YOUR INSTRUCTIONS> Please give only the number of rows below that contain the word "checkbox".

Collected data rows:
## START
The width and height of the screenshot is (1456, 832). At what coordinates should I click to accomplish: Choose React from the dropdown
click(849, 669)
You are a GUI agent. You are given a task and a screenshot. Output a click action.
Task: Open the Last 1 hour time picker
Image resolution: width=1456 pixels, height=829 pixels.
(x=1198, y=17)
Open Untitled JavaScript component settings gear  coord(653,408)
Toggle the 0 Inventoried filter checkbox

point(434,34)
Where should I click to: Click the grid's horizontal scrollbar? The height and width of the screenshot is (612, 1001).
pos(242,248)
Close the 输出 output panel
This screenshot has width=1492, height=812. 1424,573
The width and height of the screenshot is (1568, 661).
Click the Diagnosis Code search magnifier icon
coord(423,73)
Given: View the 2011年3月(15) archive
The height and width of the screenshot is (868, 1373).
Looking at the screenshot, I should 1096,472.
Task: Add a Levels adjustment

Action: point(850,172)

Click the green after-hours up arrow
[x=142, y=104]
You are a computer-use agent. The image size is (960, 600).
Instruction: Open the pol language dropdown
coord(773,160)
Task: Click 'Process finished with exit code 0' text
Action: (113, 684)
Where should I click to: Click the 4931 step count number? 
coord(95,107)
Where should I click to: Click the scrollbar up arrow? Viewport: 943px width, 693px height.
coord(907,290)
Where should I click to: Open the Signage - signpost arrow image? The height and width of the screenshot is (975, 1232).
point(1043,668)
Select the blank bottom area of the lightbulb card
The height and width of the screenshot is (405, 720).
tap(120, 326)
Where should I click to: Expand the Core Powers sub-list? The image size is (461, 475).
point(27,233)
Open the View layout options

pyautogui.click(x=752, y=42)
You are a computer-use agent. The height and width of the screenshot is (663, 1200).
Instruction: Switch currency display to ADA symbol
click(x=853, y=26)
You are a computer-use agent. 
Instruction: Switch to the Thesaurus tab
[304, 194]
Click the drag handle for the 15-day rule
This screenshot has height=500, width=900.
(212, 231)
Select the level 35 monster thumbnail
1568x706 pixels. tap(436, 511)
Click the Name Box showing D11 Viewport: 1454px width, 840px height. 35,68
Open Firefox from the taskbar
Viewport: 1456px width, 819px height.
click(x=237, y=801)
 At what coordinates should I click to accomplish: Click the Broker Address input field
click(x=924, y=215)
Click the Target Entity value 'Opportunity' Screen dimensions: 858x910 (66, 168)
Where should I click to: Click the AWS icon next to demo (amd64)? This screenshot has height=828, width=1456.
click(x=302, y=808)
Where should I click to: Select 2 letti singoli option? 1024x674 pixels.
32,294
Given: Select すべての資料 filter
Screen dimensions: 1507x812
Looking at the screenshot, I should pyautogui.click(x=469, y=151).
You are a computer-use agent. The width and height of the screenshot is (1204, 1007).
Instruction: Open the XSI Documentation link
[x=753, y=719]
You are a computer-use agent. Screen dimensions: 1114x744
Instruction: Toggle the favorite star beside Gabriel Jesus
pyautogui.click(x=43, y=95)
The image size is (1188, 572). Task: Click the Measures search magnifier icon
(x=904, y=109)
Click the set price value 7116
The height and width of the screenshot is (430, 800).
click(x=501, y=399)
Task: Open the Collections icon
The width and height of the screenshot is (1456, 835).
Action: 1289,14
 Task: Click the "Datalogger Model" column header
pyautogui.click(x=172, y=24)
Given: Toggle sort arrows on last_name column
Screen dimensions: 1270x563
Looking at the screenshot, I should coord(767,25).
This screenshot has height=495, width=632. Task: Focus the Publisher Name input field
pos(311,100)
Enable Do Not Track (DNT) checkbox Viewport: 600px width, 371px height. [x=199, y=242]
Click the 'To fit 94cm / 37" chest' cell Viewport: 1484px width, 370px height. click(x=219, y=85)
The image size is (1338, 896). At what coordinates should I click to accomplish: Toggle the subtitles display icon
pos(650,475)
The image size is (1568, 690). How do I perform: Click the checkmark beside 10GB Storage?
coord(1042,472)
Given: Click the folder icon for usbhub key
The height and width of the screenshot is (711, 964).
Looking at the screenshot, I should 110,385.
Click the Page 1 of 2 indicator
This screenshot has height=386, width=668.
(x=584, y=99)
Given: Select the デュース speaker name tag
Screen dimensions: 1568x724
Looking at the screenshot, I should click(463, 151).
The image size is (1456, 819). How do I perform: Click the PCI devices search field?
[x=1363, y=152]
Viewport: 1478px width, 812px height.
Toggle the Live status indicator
## END
TASK OUTPUT> 2